Duell um Kopfpauschale spitzt sich zu

Seehofer bleibt bei seinem Nein zu Röslers Plänen

Berlin (lk). Der Streit um die Einführung einer Kopfpauschale spitzt sich zu einer offenen Konfrontation zwischen CSU und FDP in der Regierungskoalition zu. Nach einem Spitzentreffen der Parteichefs von CSU und FDP, Horst Seehofer und Guido Westerwelle, mit Bundeskanzlerin und CDU-Chefin Angela Merkel vergangene Woche in Berlin verhärteten sich die Fronten. Eine klare Absage an die Kopfpauschale erteilte Bayerns Ministerpräsident Horst Seehofer.

Nach eigenen Angaben hat Seehofer beim Treffen im Kanzleramt am 24. Februar das Nein der CSU zur Kopfpauschale im Detail vorgerechnet. Die Umstellung des Arbeitnehmeranteils von derzeit 7,9 Prozent erfordere eine Prämie in Höhe von 145 Euro und einen steuerlichen Sozialausgleich von 21 Mrd. Euro. Seehofer: "Diese Zahlen sind unbestechlich. Diese Zahlen sind nicht zu erschüttern. Nichts ist so überzeugend wie die Realität." Eine Kopfpauschale von 145 Euro bedeute konkret, dass die meisten der 20 Millionen Rentner einen Sozialausgleich benötigten. "Die meisten Frauen erhalten 800 Euro und weniger Rente", rechnete Seehofer vor. Selbst wer wie die Mehrheit 1000 Euro Rente monatlich beziehe, benötige einen Sozialausgleich von über 65 Euro im Monat. So etwas könne kein CSU-Politiker gutheißen.
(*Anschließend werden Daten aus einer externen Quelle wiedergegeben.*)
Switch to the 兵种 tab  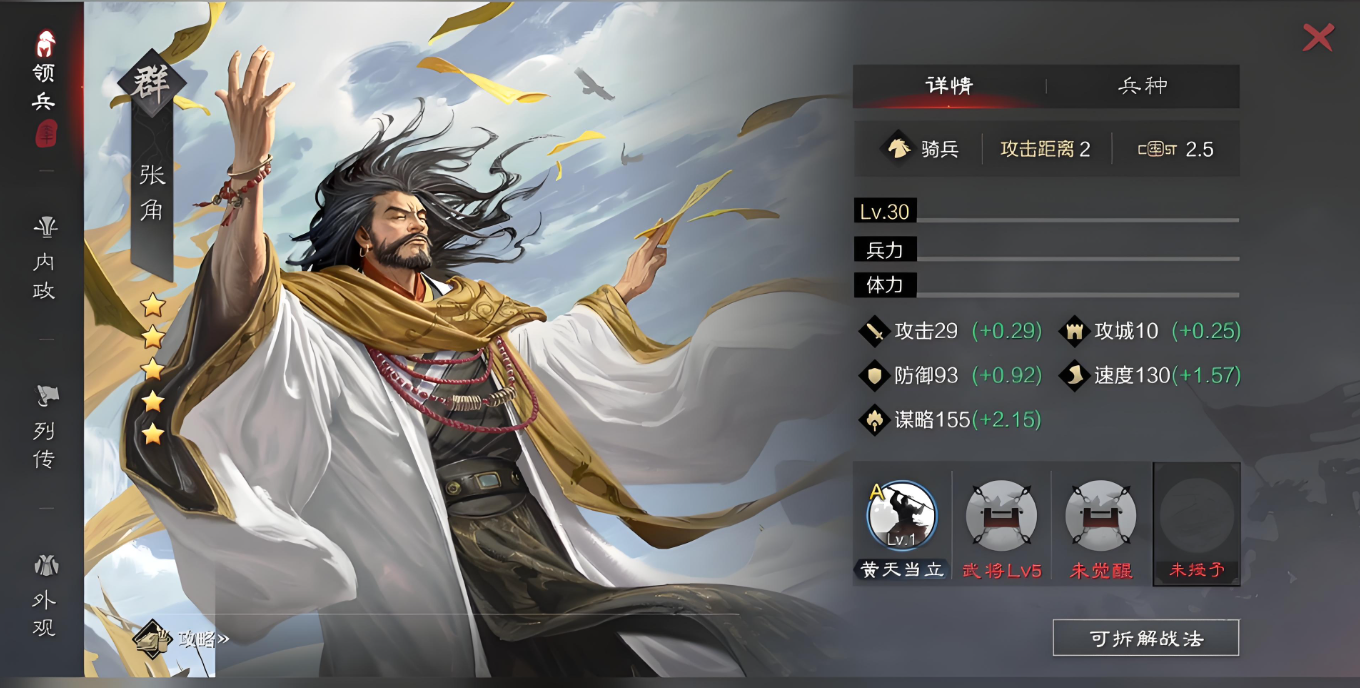[x=1143, y=86]
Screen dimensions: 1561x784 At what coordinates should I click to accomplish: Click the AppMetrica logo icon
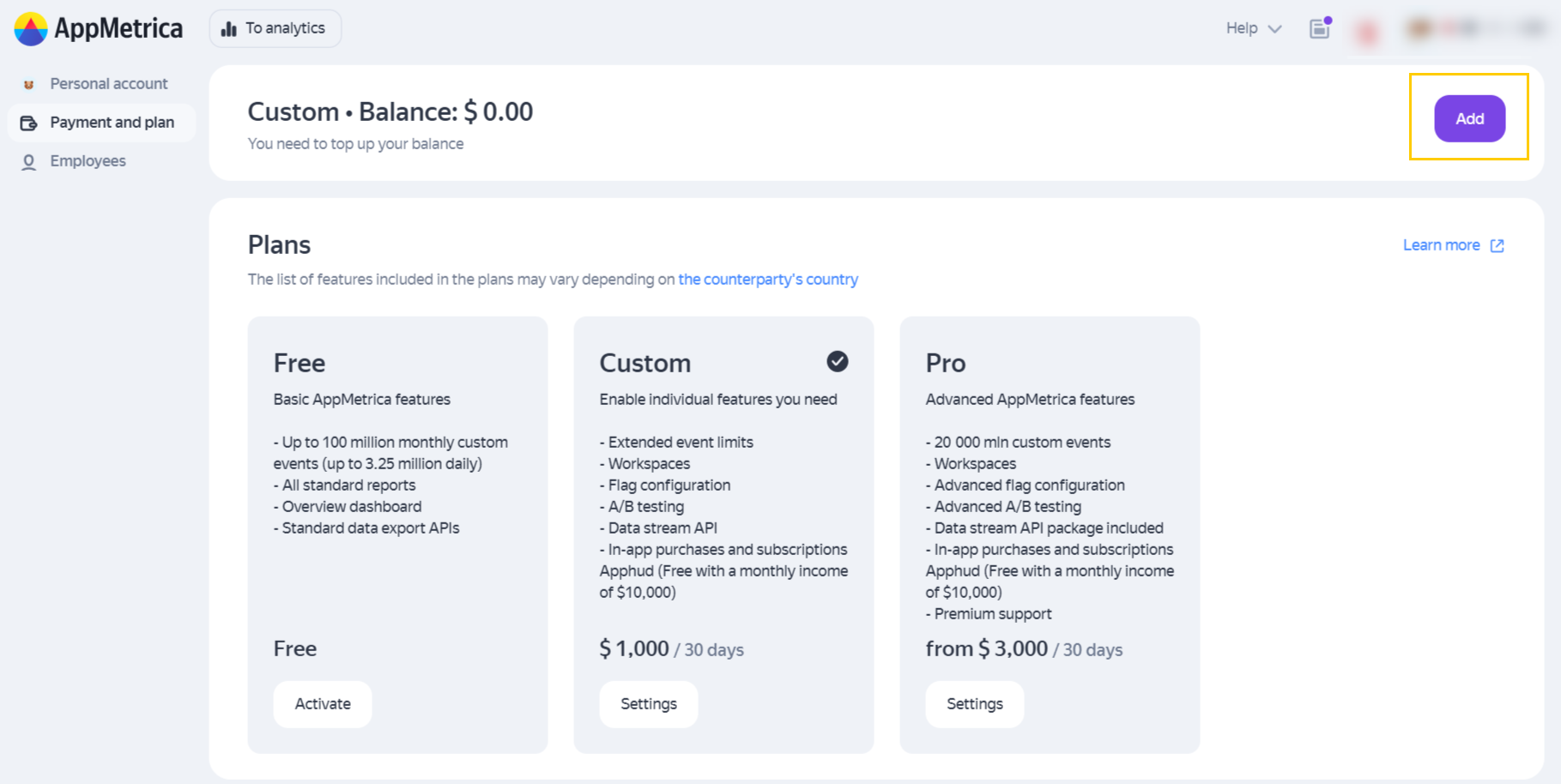(31, 29)
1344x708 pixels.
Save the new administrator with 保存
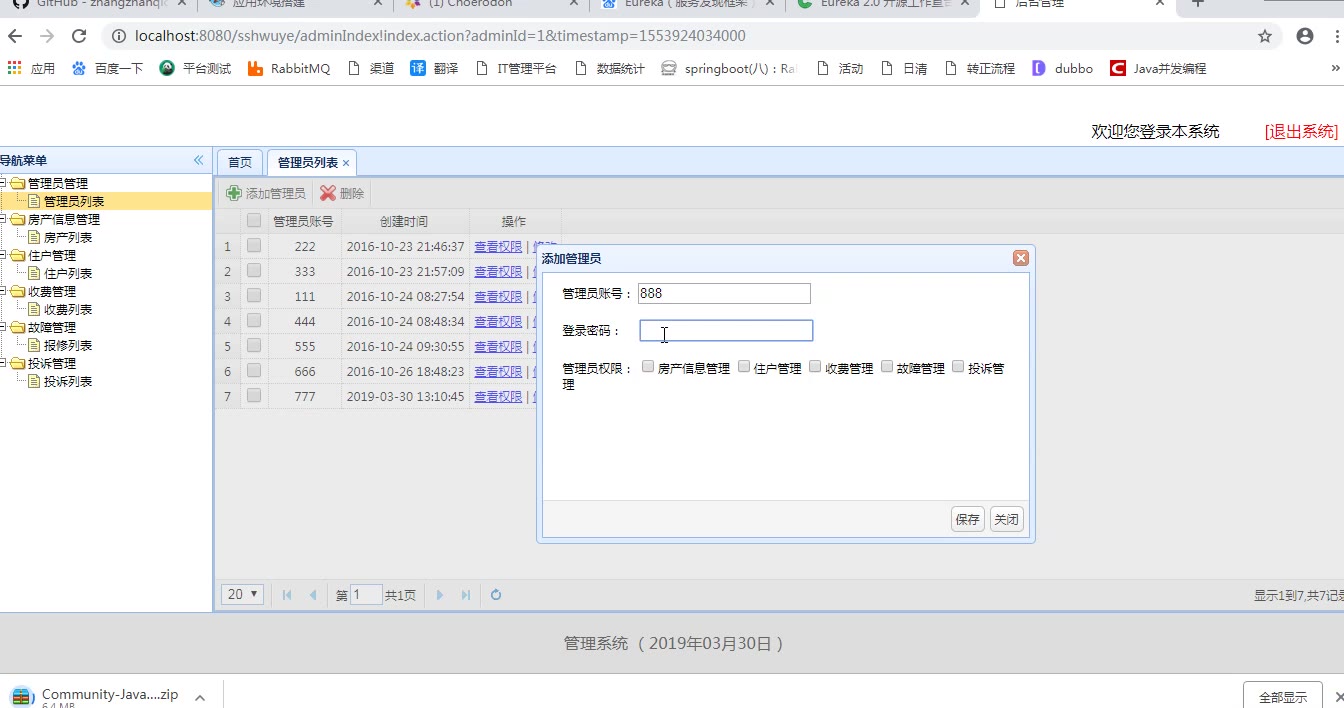pyautogui.click(x=967, y=519)
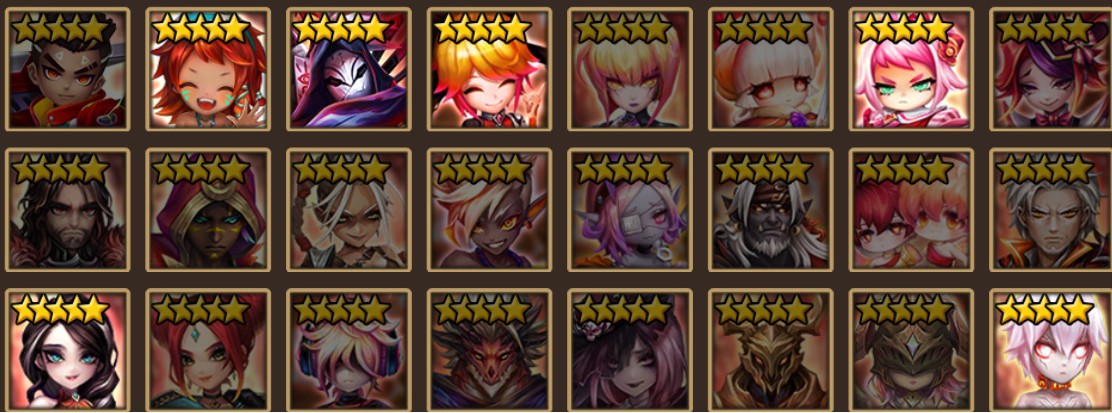Image resolution: width=1112 pixels, height=413 pixels.
Task: Select the spiky black-haired boy in red jacket
Action: pos(67,70)

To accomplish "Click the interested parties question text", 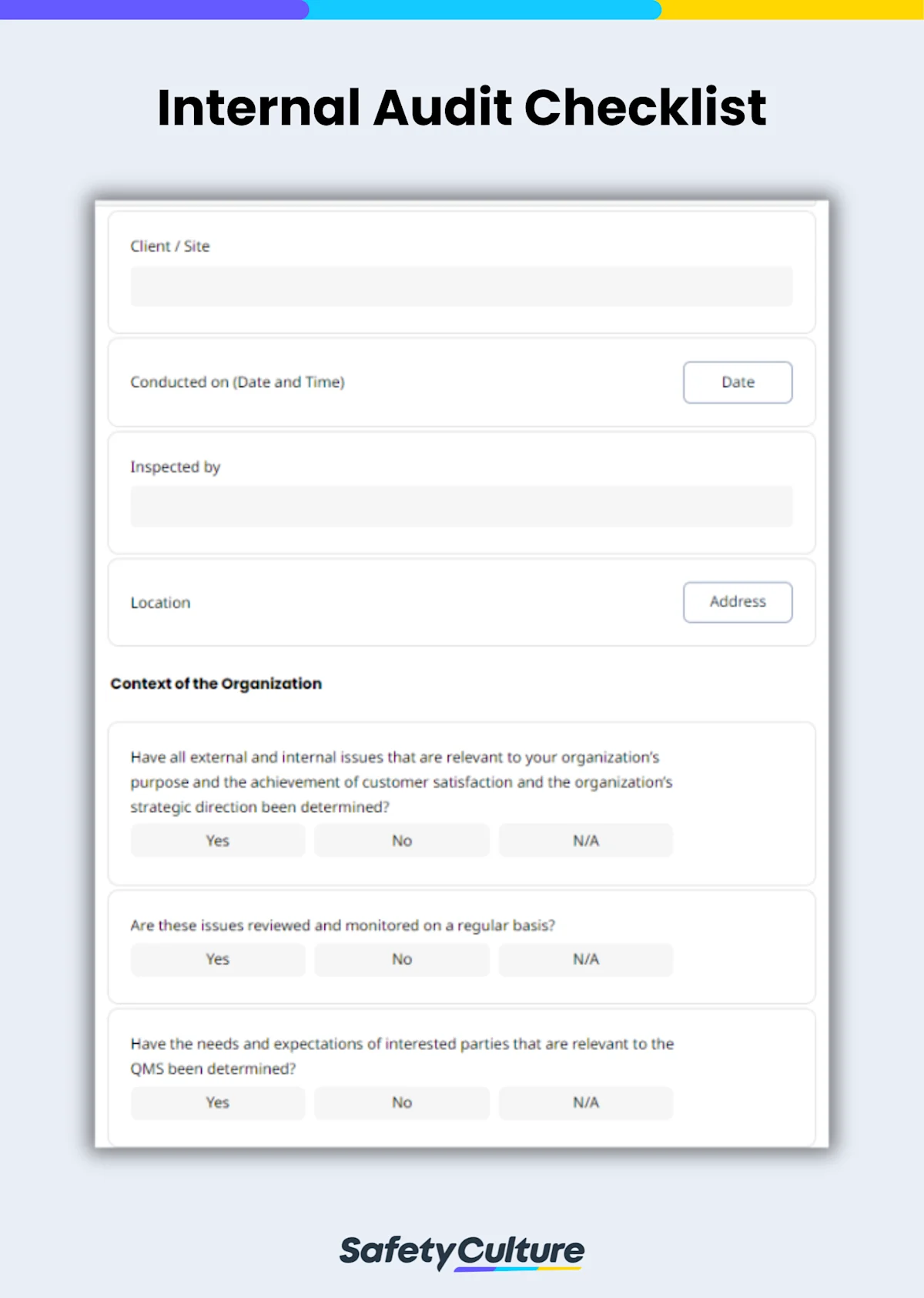I will 401,1055.
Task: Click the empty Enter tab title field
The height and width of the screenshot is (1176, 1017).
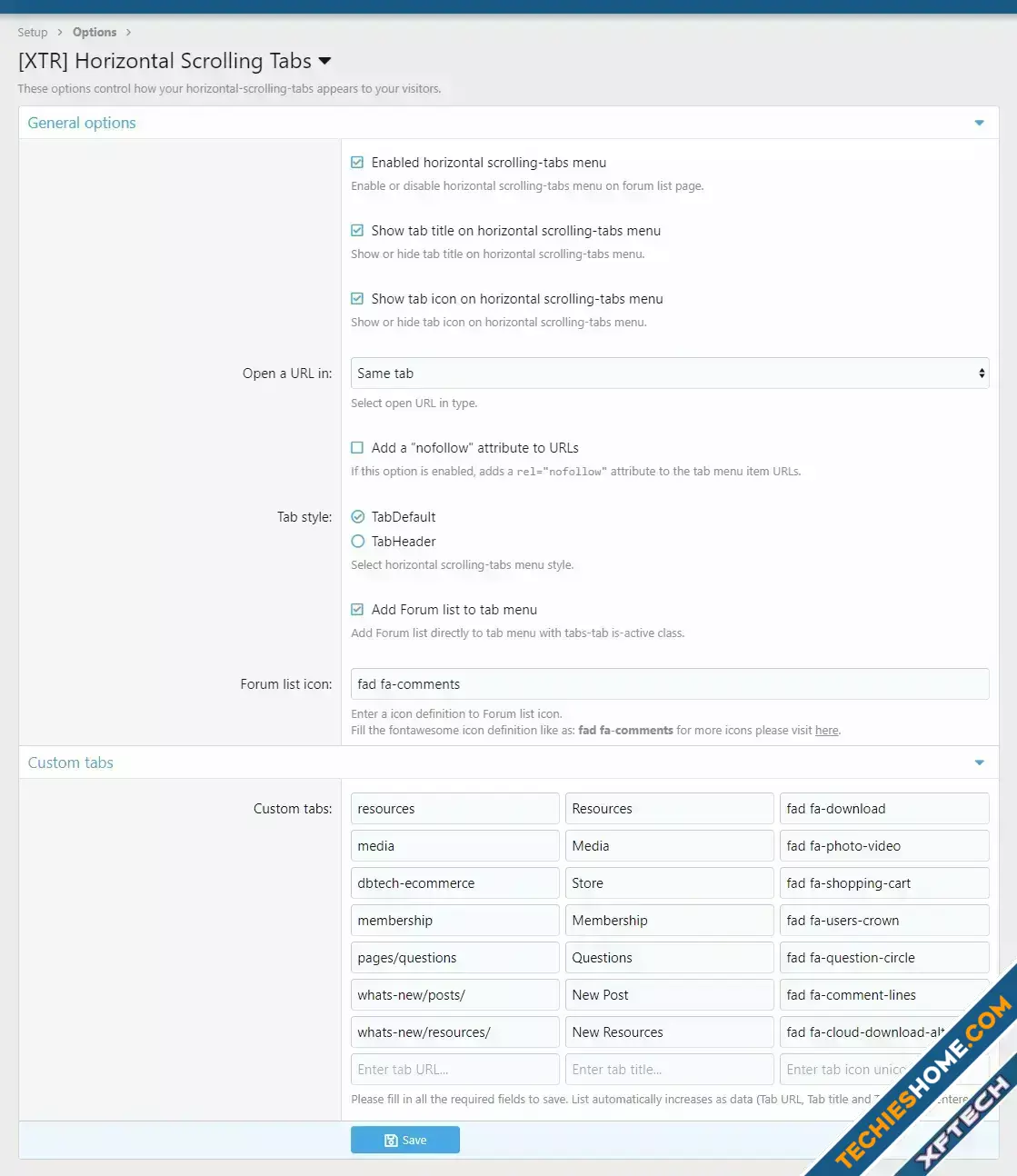Action: click(669, 1070)
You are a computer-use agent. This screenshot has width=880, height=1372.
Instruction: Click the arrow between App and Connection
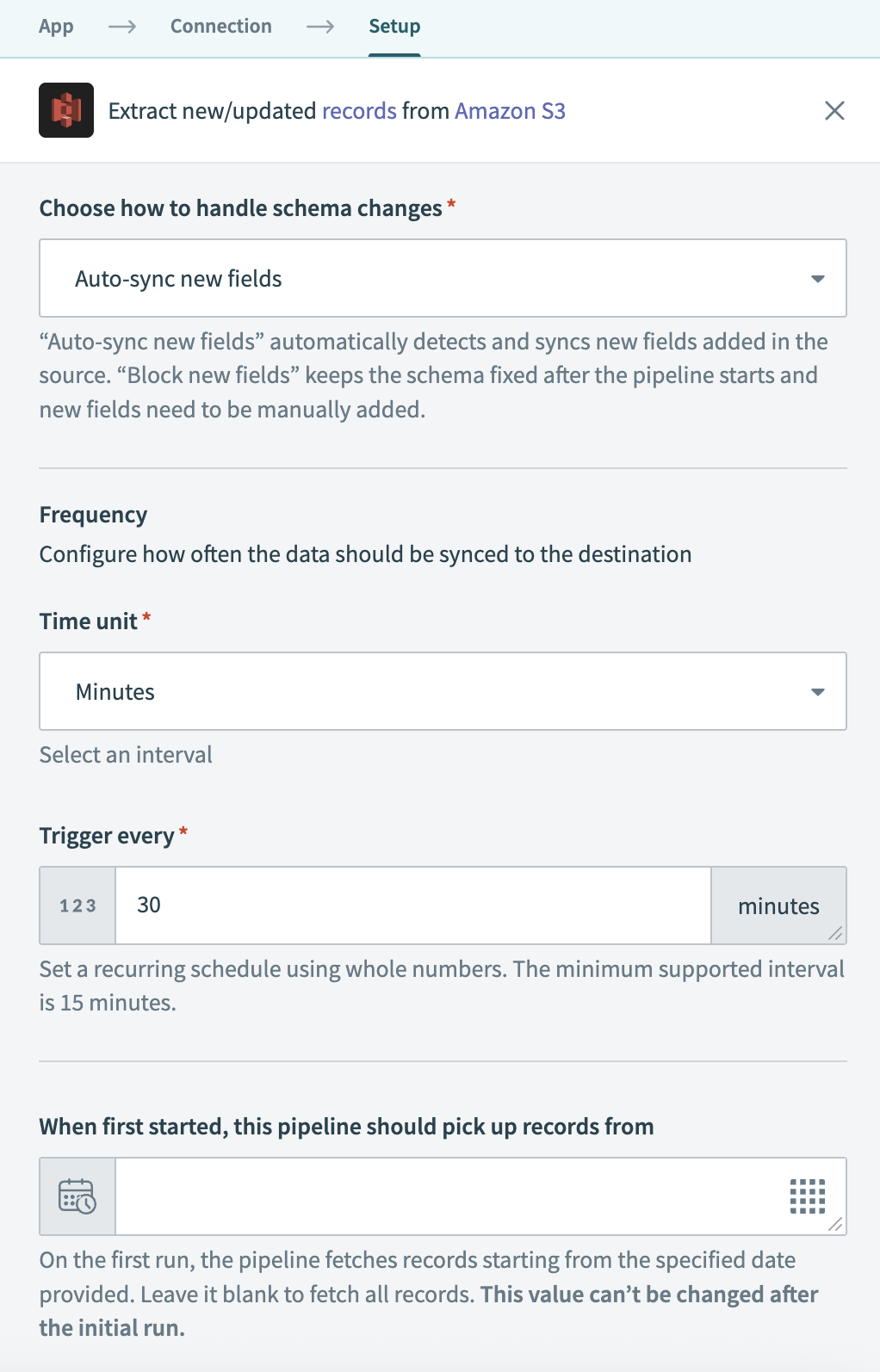(123, 27)
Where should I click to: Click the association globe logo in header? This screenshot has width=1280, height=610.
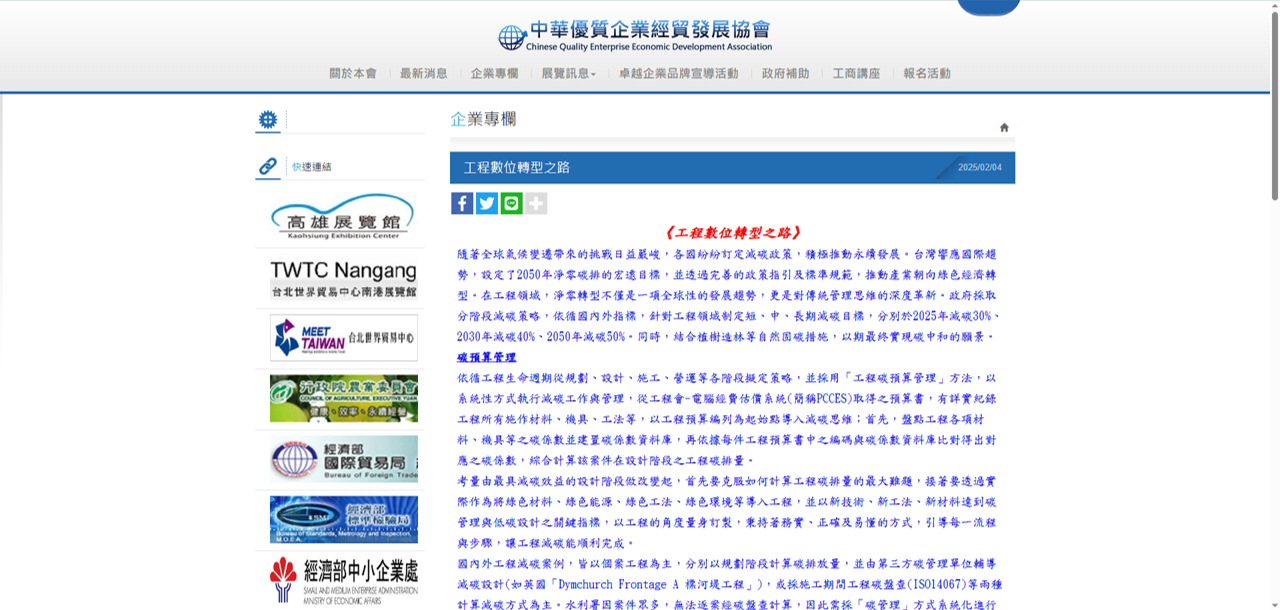[x=512, y=38]
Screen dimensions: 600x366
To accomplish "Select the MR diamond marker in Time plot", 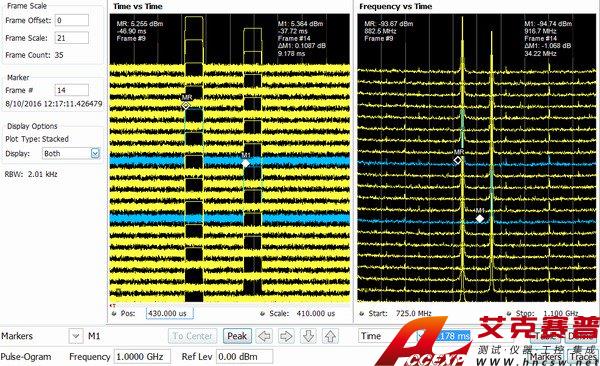I will click(186, 105).
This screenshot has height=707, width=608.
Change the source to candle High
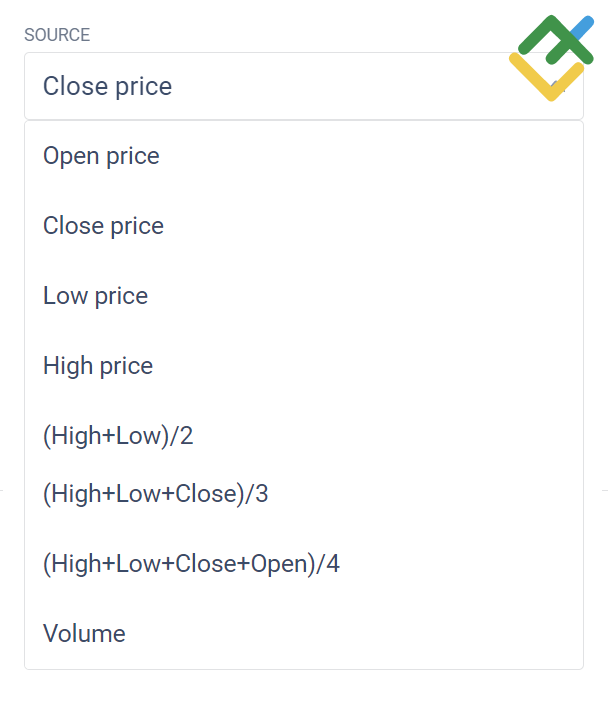coord(304,366)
Außerdem schloss Seehofer jede Steuererhöhung zur Finanzierung der Kopfpauschale aus. Selbst Röslers Vorschlag einer stufenweisen Einführung mit einem Sozialausgleich von anfänglich 10 Mrd. Euro lehnt die CSU kategorisch ab. Seehofer: "Schauen Sie sich doch mal den Haushalt an. Wir wollen mehr Geld für Bildung ausgeben und die Steuern senken." Nach Seehofers Worten haben sich ungeachtet aller Differenzen die Parteivorsitzenden darauf verständigt, dass die Regierungskommission "zügig" Finanzierungsvorschläge vorlegen soll. Die Kommission solle die Frage beantworten, wie die "unvermeidlichen Mehrkosten" der Demografie im Gesundheitswesen bezahlt werden könnten. Nach Ansicht des CSU-Chefs kommt dafür vor allem folgender Weg in Betracht: Begleitet vor wirksamen Maßnahmen zur Kostendämpfung könnten die heute auf ein Prozent des Einkommens begrenzten Zusatzbeiträge weiter steigen. Seehofer: "Die Bevölkerung ist bereit, für gute medizinische Versorgung mehr zu bezahlen. Die Bevölkerung ist aber nicht bereit, die Mittel zu verschleudern."

Rösler weist Kritik zurück

Bundesgesundheitsminister Philipp Rösler wies Seehofers Berechnungen zur Pauschale umgehend zurück. Die Gesundheitspolitik sei ein schwieriges Feld, das wisse auch Seehofer, der früher selbst Gesundheitsminister war. Rösler: "Es ist nichts für schnelle Kopfrechner, sondern für solides und seriöses Arbeiten, und genau das wird der Auftrag der Regierungskommission sein." In einem ARD-Interview riet der FDP-Politiker zur Zurückhaltung. Alle sollten abwarten, welches Modell die Regierungskommission vorstellen werde. Kanzlerin Angela Merkel (CDU) forderte indessen mehr Transparenz im Gesundheitssystem. Die steigenden Beiträge einiger Krankenkassen zeigten, dass das System insgesamt transparenter werden müsse, sagte Merkel der "Frankfurter Allgemeinen Zeitung". Der Versicherte müsse besser sehen können, was seine Kasse wofür ausgebe.

Angesichts der steigenden GKV-Ausgaben forderte Seehofer die Bundesregierung auf, bei der Gesundheitsreform aufs Tempo zu drücken und sich vor allem der Ausgabenseite zuzuwenden. Vereinbart worden sei, dass Rösler rasch Maßnahmen zur Kostendämpfung vorlegen müsse. Die "sehr rasante" Entwicklung führe sonst im Herbst/Winter zu Beitragsschüben bei den Kassen, "die nicht mehr mit Zusatzbeiträgen aufzubringen sind." Bleibe Rösler untätig, müsse der Einheitsbeitrag im Jahr 2015 "irgendwo bei 20 Prozent liegen".

Sparen bei Arzneimitteln

Wirtschaftlichkeitsreserven sieht Seehofer vor allem bei Arzneimitteln. Die Ausgabensteigerungen seien "nicht so richtig medizinisch zu begründen", sagte er. Bevor man der Bevölkerung höhere Beiträge aufbürde, müsse der Nachweis geführt werden, "dass es wirtschaftlich zugeht." Außer im Arzneimittelsektor sieht Seehofer jedoch kaum Reserven zur Kostendämpfung. Es gebe auch nicht viele Möglichkeiten, Leistungen aus der GKV-Finanzierung auszuklammern. Ausdrücklich nicht zurückkehren will Seehofer zur Budgetierung. Die Methoden der Gesundheitspolitik der 90er Jahre, als er selbst Gesundheitsminister war, seien weitgehend ausgereizt.